There was a time when people fiercely fought not to be black. A time when a drop of black blood made you an outcast in society, valued slightly above chattel. Even amongst black people, there was a social hierarchy indicative of how much black blood was left in your bloodline. Today, well-to-do families on the east coast brag about their connections to the First Families of Virginia (FFV), proud of their fair skin, hazel eyes and “good hair”, while ignoring the harsh reality of how that FFV blood infiltrated their lineage. Though the etymology of blackness has historically been about blood and lineage, its is seemingly adopting a new definition; a definition rooted in cultural and economic foundations (though it can be argued that this has always been a part of how black folks have defined each other, it is now spreading to the point where other races, absent of known lineage and bloodline connections, can be black). This phenomenon is hastened by the globalization of Hip-Hop and spread of black culture; once again, it’s not a new phenomenon to have black music and culture popular and assimilated into other cultures, however now it is popular to assimilate to the black culture itself, instead of fitting into another framework. This means that unless you meet the cultural and social criteria of blackness, your bloodline and lineage may still leave you on the wrong side of blackness.
This is at the base of an argument made by Washington Post contributor and author Fredrick Harris in his excellent article, Still Waiting for the First Black President. Or at least this is the basis of his argument in my opinion. In the article, Harris constructs the framework that based on Pres. Obama’s political and social opinions, he is not black. Because Pres. Obama has not specifically addressed the issues facing the African-American community, choosing instead legislation “that will lift all boats” Harris infers that Obama has failed the litmus test of blackness and we should resume our wait for true black president. I saw this article on a FB friend’s timeline, s/o to the homie Dr. Kellie, and I am sure Tavis and Cornel approve the message as well. I, conversely, think Mr. Harris misses the mark. Not in his assessment of Pres. Obama’s political shortcomings, or in his assertion that the black vote is consistently pimped by political candidates (black, white, democrat, or republican), but whereas ones blackness is defined not by their genetics or lineage, but by their actions and loyalty “the cause”. It sets a dangerous precedent, one which is already threatening our communities. We have all heard the argument before, some of us have been on different ends of the spectrum, that so and so talks white or ol’ buddy (that happens to be white) acts black. These types of delineations of culture confine a people to a particular set of characteristics, creating a modern caste system. There is enough in our community to worry about, without adding a caste system that determines how you act, speak, think, dress, and aspire.

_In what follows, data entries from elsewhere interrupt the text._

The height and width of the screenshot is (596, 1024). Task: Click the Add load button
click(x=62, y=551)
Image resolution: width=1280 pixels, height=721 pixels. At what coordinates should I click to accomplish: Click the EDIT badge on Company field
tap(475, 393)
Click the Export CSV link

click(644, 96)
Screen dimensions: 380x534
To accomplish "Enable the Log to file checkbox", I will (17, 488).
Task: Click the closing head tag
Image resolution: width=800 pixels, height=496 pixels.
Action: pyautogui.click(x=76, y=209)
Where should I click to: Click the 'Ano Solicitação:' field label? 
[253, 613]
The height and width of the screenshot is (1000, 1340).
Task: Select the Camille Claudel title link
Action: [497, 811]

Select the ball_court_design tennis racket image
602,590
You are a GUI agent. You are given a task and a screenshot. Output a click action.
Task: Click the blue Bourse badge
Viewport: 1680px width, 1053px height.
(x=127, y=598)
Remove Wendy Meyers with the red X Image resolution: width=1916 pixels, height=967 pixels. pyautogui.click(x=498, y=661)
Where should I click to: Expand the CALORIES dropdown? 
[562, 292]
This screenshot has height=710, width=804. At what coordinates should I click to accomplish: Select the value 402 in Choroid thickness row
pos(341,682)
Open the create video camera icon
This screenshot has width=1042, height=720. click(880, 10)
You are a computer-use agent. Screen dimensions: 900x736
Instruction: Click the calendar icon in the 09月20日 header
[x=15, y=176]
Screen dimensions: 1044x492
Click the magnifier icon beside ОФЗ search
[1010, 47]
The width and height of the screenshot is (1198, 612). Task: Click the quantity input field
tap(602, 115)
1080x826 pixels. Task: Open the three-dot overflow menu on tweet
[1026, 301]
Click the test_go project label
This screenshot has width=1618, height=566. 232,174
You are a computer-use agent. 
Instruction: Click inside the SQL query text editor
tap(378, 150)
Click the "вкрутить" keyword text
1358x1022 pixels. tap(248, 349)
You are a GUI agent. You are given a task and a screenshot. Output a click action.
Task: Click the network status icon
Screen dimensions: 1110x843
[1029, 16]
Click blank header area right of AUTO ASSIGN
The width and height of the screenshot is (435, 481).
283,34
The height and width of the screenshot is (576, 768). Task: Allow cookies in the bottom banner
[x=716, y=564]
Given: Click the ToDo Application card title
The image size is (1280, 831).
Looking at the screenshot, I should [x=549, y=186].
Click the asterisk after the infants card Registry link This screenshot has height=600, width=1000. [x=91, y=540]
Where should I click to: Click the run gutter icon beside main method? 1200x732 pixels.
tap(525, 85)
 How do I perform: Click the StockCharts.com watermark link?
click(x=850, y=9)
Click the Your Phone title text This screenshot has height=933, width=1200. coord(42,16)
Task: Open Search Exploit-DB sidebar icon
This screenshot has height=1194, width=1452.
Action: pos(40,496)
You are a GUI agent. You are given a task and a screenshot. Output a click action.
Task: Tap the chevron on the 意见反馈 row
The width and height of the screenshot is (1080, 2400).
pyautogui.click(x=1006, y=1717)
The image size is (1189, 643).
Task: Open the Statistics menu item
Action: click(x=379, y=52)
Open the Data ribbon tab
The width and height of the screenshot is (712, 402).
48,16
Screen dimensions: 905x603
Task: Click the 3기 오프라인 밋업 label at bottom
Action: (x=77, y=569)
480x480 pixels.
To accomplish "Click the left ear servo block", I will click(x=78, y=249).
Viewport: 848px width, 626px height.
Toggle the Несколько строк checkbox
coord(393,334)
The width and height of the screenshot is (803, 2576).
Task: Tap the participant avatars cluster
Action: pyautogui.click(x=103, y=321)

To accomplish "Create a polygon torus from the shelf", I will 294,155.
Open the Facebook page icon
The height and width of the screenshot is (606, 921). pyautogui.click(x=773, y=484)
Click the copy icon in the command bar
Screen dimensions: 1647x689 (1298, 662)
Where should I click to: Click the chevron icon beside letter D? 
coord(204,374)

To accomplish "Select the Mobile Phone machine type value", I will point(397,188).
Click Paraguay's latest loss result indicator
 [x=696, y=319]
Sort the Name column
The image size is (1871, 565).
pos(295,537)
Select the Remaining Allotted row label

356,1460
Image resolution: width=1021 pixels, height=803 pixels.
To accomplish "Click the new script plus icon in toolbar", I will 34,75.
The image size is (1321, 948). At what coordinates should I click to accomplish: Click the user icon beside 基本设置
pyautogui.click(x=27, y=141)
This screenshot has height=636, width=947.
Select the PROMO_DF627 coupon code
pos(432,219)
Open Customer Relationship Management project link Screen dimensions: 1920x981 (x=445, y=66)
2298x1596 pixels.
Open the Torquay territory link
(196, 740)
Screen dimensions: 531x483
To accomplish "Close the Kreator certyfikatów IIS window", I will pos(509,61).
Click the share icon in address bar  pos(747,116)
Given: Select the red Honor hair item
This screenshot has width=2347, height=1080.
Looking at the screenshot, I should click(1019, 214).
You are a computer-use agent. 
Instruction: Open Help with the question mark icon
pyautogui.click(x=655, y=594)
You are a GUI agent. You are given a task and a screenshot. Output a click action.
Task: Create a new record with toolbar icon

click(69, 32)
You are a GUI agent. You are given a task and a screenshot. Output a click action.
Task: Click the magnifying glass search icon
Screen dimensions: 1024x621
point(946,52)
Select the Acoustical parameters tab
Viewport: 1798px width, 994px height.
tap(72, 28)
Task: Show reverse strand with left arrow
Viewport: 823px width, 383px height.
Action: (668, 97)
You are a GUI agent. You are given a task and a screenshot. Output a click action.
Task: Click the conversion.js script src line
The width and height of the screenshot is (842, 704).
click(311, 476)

I am not qualified to debate the ontology of blackness, but I do know if in our attempt to define blackness, we omit proper genetic criterion, we are taking a step backwards. I dare not suggest every person of African origin is black, which would be an insult to the various ancestors of melanin-filled people around the world! “Lumping us all together”, Debra Dickerson wrote, “erases the significance of slavery and continuing racism while giving the appearance of progress”. Blackness is about the shared history people of color in this country have. It is about the progress we have made as a culture and our contributions to history and to the world. Blackness is about the breadth and depth of our experiences and socioeconomic statuses. Blackness is difficult to define, but you know it when you see it. There is no criterion, other than being a descendant of the Africans bought to America, which comprises blackness. So if you want to say Pres. Obama is not black, because of his lineage or bloodline, I’m cool with that. But to question it based your criteria of blackness, is a fallacy and historically in accurate. According to the framework set up in Harris’ Washington Post article, the argument can be made that quiet a few people that fit the scientific, genealogical definition of black would be excluded from the group because their behavior doesn’t align with a loosely compiled and agreed upon Black agenda. That’s like saying your drunk uncle, that embarrass the hell out of the entire family, isn’t your uncle anymore because he is embarrassing. Stop it!! Just because you do not claim him, doesn’t make any less a part of your family, or less embarrassing.
So what do you think, is President Obama black enough for you? Is he even black at all? Does any of that matter if he is not doing what you thought he would in office? Can we define blackness? Should we define blackness?